In Match Day, Brian Eule follows three women from the anxious months before the match through the completion of their first year of internship. Each woman makes mistakes, saves lives, and witnesses death; each must keep or jettison the man in her life; each comes to learn what it means to heal, to comfort, to lose, and to grieve, while maintaining a professional demeanor.
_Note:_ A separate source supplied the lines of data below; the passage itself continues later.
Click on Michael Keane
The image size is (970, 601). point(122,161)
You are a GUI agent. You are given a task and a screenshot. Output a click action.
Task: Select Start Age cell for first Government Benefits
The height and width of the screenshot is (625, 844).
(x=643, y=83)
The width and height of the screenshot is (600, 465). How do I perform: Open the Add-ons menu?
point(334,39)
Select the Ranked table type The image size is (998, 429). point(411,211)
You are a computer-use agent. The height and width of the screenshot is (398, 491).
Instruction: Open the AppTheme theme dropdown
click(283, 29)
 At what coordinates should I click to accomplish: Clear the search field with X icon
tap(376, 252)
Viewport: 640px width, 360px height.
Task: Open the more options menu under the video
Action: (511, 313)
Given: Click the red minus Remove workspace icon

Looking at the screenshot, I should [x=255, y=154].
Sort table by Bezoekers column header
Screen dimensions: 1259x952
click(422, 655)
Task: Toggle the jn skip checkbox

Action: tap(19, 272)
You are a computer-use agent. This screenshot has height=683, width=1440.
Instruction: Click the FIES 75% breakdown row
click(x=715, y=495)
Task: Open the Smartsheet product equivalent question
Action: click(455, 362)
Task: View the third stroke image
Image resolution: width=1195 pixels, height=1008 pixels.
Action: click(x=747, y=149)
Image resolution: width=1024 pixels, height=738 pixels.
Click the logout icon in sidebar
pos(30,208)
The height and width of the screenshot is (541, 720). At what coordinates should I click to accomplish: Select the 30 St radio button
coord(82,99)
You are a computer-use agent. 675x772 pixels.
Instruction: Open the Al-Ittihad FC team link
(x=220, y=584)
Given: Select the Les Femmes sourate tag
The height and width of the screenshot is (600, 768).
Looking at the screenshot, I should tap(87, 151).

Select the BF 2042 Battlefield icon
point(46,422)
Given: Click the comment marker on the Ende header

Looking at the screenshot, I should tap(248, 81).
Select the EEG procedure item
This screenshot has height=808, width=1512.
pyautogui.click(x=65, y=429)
Just as One L became the essential book about the education of young attorneys, so Match Day will be for every medical student, doctor, and reader interested in medicine: a guide to what to expect, and a dramatic recollection of a pressured, perilous, challenging, and rewarding time of life.
PUBLISHERS WEEKLY
These are not the telegenic, slickly scrubbed docs of Grey's Anatomy. But Eule's account of three female interns offers a far more compelling portrait of the unique transition from tentative student to skilled M.D. The transformation begins on the third Thursday of March 2006 for Stephanie Chao, Michele LaFonda and Rakhi Barkowski with the computerized program that matches newly minted doctors with teaching hospitals, fascinating in itself, and then long hours, perplexing cases and demanding senior residents and attending physicians who mold the young doctors into confident and compassionate practitioners. What's remarkable about the account is Eule's perspective as Stephanie's longtime boyfriend and a clear-eyed journalist. Each of the women explores her passion for medicine and discovers its place in the life she hopes to live. But the lessons the women learn from their patients are striking: "The people in the end who were comfortable with death, the ones who were ready to go, were the people who talked about a good family life." This is a traditional medical coming-of-age that pleasantly surprises with its reach far beyond the hospital walls.